Task brief: Please copy, character for character, each line from the beginning of the listing to the line containing "Wisata & Travel (123, 1222)", including both.
§ §
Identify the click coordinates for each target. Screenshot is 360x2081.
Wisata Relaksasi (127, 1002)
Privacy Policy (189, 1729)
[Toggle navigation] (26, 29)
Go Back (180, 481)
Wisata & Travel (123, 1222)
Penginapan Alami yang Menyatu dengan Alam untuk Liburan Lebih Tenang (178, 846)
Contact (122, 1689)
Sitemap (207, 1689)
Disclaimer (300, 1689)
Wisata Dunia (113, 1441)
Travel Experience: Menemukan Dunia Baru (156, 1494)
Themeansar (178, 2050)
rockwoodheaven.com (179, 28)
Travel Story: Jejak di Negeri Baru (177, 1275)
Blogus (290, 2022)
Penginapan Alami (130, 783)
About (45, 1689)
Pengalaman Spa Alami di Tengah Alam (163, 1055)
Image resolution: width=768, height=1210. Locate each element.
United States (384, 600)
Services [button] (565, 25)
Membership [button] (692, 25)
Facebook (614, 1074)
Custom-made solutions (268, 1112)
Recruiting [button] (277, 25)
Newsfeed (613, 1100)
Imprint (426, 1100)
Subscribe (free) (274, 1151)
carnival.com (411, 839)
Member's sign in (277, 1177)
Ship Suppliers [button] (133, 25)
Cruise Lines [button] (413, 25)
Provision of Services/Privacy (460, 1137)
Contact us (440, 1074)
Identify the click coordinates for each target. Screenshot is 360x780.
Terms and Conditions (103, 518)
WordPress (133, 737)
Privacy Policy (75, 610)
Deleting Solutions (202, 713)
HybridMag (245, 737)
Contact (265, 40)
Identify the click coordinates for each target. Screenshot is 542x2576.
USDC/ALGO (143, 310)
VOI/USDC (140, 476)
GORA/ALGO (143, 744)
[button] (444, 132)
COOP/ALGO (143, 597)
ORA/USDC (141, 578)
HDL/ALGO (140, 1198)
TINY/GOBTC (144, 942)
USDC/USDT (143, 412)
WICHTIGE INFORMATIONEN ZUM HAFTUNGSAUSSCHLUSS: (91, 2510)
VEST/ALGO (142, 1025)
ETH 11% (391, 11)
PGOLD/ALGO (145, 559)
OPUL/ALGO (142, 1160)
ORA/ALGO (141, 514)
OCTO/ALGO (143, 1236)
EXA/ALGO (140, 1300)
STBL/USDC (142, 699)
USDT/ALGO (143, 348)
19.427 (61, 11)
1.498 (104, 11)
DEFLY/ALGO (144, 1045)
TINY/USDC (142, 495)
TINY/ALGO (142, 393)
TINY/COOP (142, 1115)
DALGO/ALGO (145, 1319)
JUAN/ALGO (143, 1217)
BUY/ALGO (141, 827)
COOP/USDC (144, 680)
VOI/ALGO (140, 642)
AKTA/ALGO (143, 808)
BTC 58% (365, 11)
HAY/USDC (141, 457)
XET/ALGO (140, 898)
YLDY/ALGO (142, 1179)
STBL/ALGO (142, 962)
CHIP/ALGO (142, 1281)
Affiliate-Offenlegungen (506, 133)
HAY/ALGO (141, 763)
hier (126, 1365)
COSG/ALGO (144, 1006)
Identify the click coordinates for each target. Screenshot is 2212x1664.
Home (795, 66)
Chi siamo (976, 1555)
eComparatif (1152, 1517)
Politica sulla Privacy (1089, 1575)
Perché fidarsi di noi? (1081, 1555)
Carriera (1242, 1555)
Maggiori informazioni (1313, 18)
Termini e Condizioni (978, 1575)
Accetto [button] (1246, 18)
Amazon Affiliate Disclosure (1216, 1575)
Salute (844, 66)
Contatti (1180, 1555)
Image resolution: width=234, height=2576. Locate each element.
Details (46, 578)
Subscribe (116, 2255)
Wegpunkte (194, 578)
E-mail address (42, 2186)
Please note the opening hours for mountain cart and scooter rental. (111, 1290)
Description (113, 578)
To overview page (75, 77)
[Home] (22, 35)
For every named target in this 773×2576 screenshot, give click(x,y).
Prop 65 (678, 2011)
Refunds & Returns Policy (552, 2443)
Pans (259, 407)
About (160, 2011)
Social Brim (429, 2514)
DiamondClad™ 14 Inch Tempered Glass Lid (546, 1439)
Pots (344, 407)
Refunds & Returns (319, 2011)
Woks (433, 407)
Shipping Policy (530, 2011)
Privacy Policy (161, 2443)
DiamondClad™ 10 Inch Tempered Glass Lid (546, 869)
§ §
Result of the task:
Identify the click coordinates for each target. Screenshot is 360x2081.
Wisata Relaksasi (127, 1002)
Privacy Policy (189, 1729)
[Toggle navigation] (26, 29)
Go Back (180, 481)
Wisata & Travel (123, 1222)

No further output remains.